Stroat had the job now — the man would be a real broom with it.

Grete bolted the last tasteless mouthful of food, choking it down, getting up just as Rip did. Rip’s eyes slid around, springing wide as Grete stepped up to him. Grete’s hard glance found the sag in Rip’s coat; his hand, stabbing out, came away with the bottle. “Lock this up,” he said, tossing it to Patch.

Cook, lips locked tight, kept his hands where they were, flinching aside just enough to avoid being hit. Rip’s bottle, striking the Dutch oven, shattered. Rip’s bugged-out eyes watched the precious liquid run across the sooty metal and become an inch of darkness in the dust of the trampled ground. The sound he made was like the scream of a hamstrung pony. He got a knife from somewhere and with the face of a wild man sprang for Grete.

Rage gave him twice the strength his frame warranted. That first swing almost skewered Grete. Too late he realized he could not watch all of them, that here was what they had likely been waiting for — a chance to gang up on him. It was in their faces, in those widesprung eyes, in the cat-quick way they all came onto their feet. He had to watch Rip. The man was rushing in again, face twisted, the shine of his eyes throwing out a turned-loose fury that had no light of reason in it.
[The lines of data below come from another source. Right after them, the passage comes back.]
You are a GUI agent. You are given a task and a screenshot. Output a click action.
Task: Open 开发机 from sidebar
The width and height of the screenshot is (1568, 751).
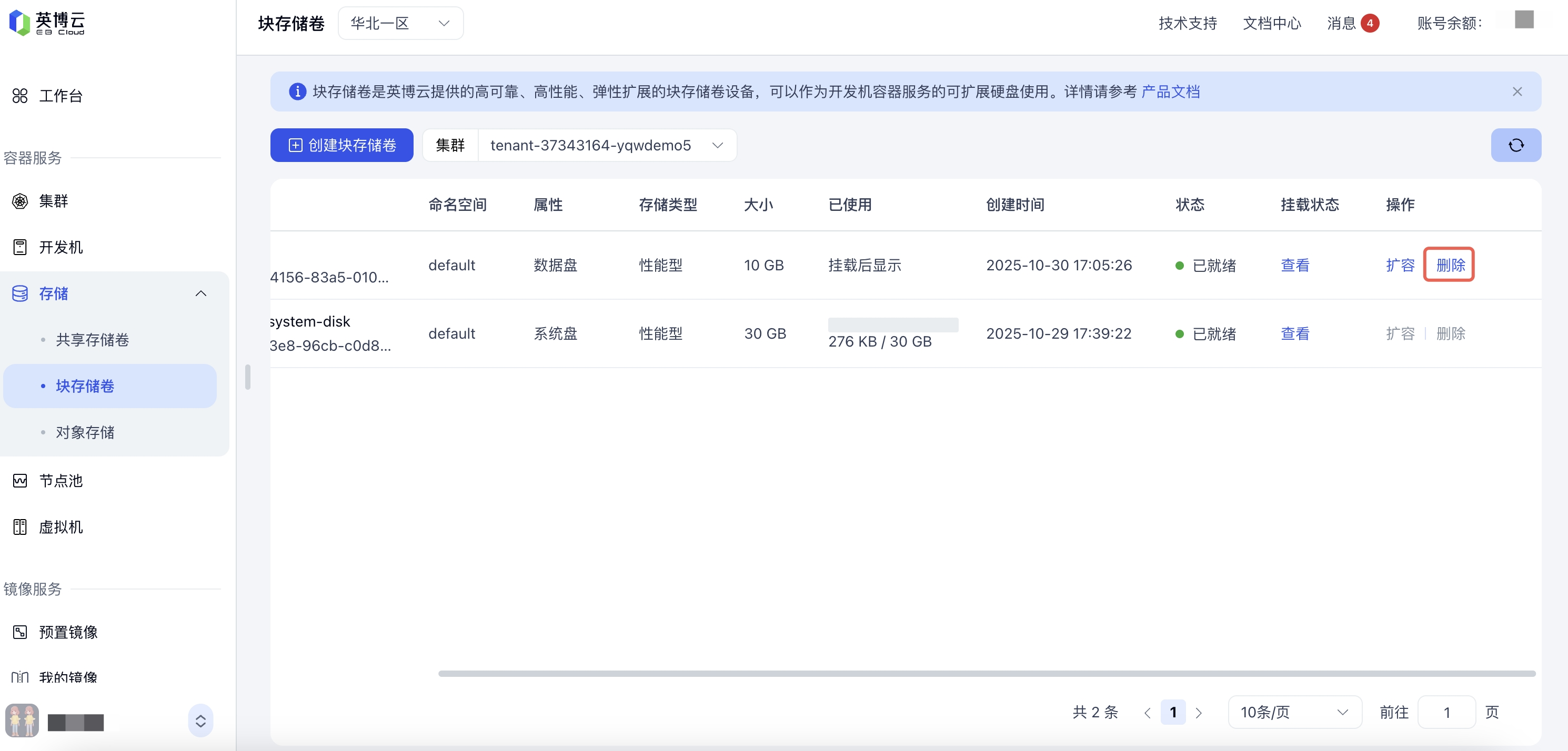20,247
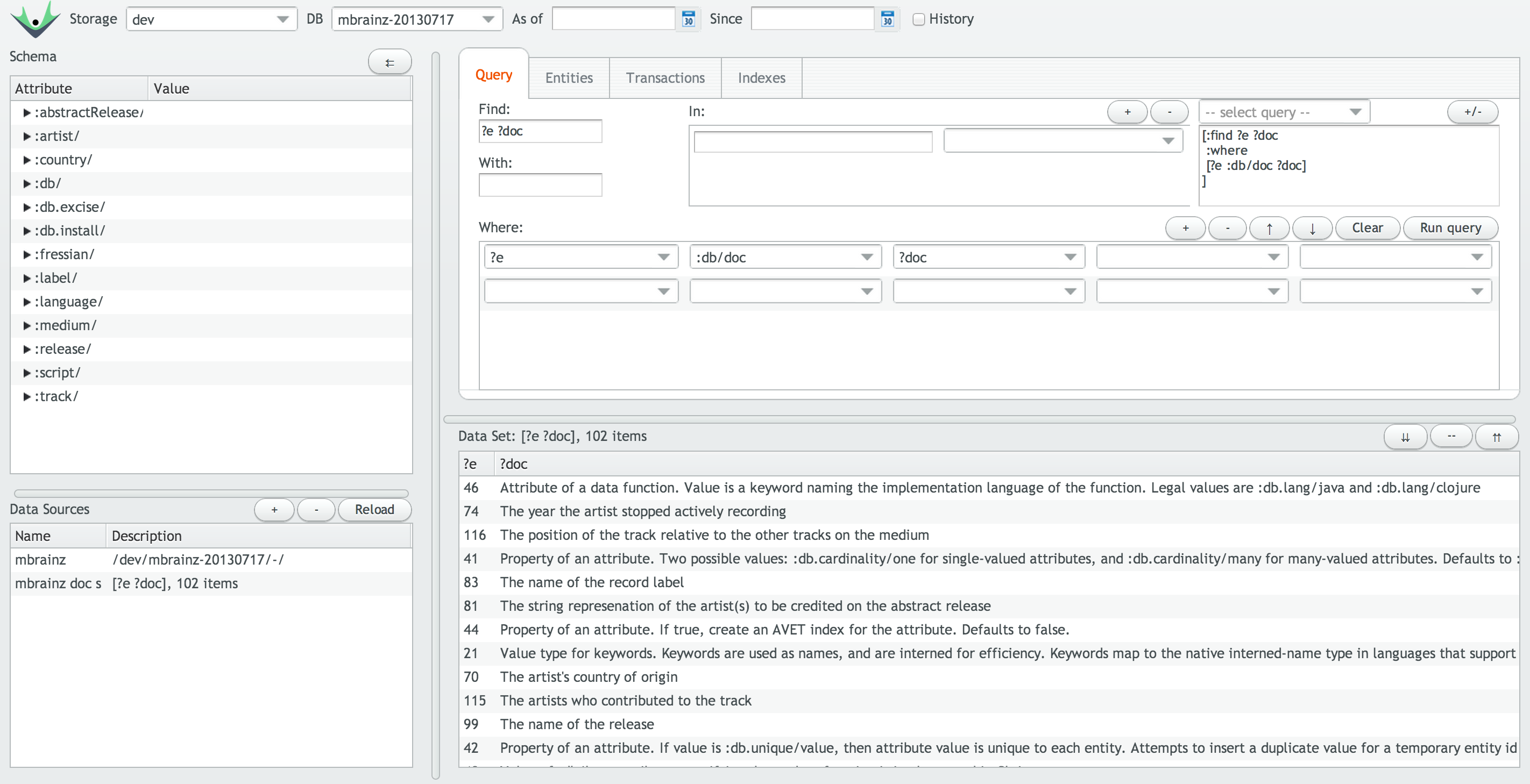
Task: Enable the History checkbox
Action: [918, 19]
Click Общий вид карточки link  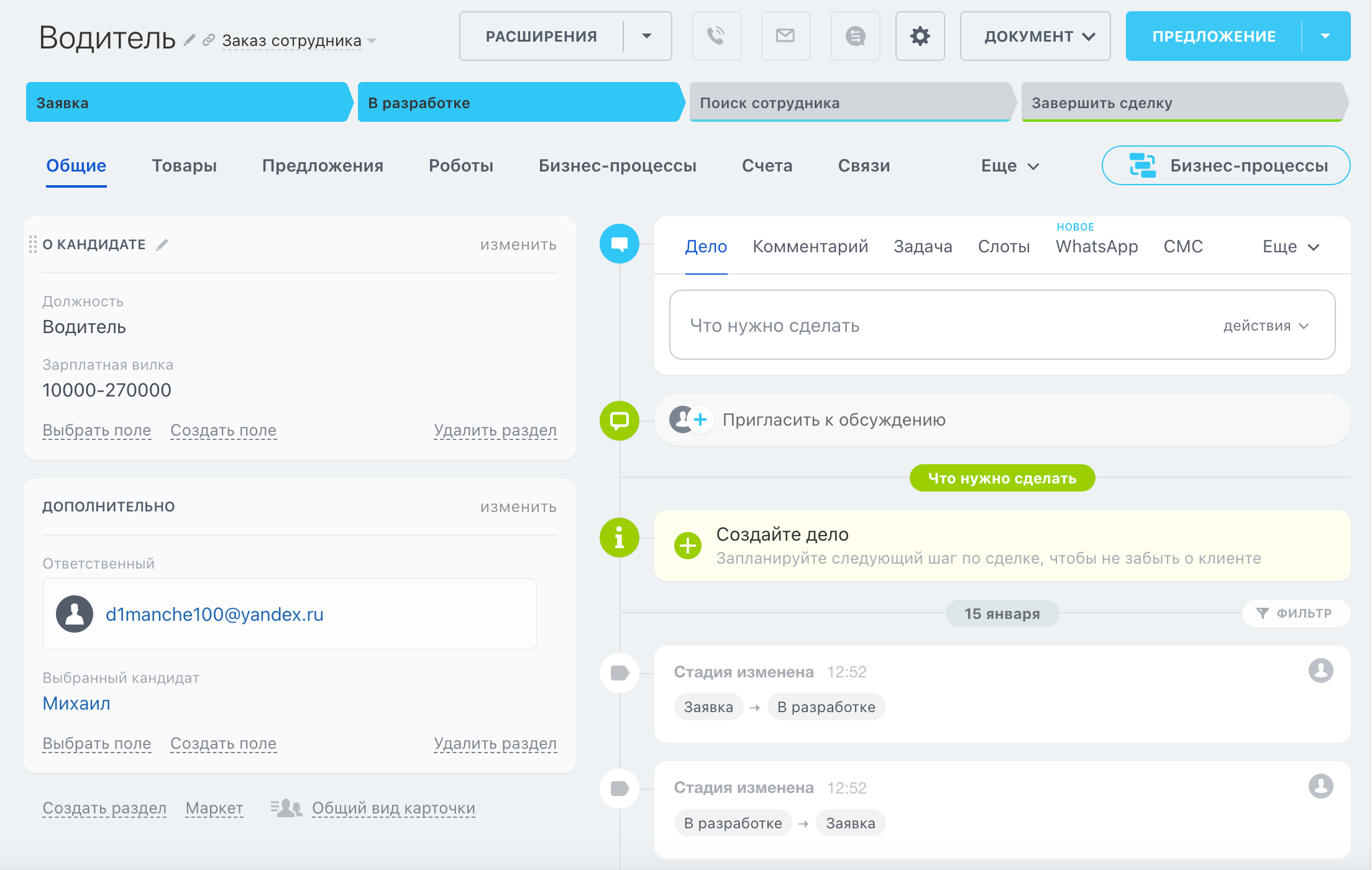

A dozen futile thoughts whirled through Grete’s head. The glint of that blade was wicked as a snake’s tongue. There was gooseflesh at the back of Grete’s neck and a cold sick horror at the pit of his belly. Naked steel had this power.

He knew Rip meant to gut him.

He could go for his gun — the impulse was in him, but if he set hand to pistol other guns would lift. It was not fright of a shoot-out which stopped him but the certain knowledge of what a corpse-and-cartridge occasion would do to the plans he hugged for besting Crotton. Every man of this crew would be needed at Swallowfork.

Ducking, stumbling, forced around in a circle by the darting lunges of that glittering steel, Grete no longer knew where any of them were except the kid, Barney Olds, whom he could glimpse now and again against the blur of light and shadow that made a backdrop for the savage slashes of Rip’s blade. The rest, he guessed, must be someplace back of him. His only defense was constant motion, to be continually moving until he could manage to get inside Rip’s reach.

Olds appeared again behind Rip, plainer now, evidently nearer, his white cheeks stiff with tension. The boy, nerved up to something, was working closer. Now Rip, stertorously breathing, abruptly shifted and commenced to back off. The kid suddenly stuck a leg out, intending to trip Rip. But Rip, again making one of those lightning shifts, lunged forward as though to pass Grete, spinning in mid-career to drive straight in, forcing Grete around. Grete, jumping frantically back, tripped over a loose rock and went down, heavily jarred, all the breath spilling out of him. Stretched like that he scarcely heard Idaho’s shouted “Stand fast!” that stopped all the rest of them dead in their tracks. Grete was conscious in that moment of nothing but Rip’s eyes and the glass-bright shimmer of the knife in Rip’s fist.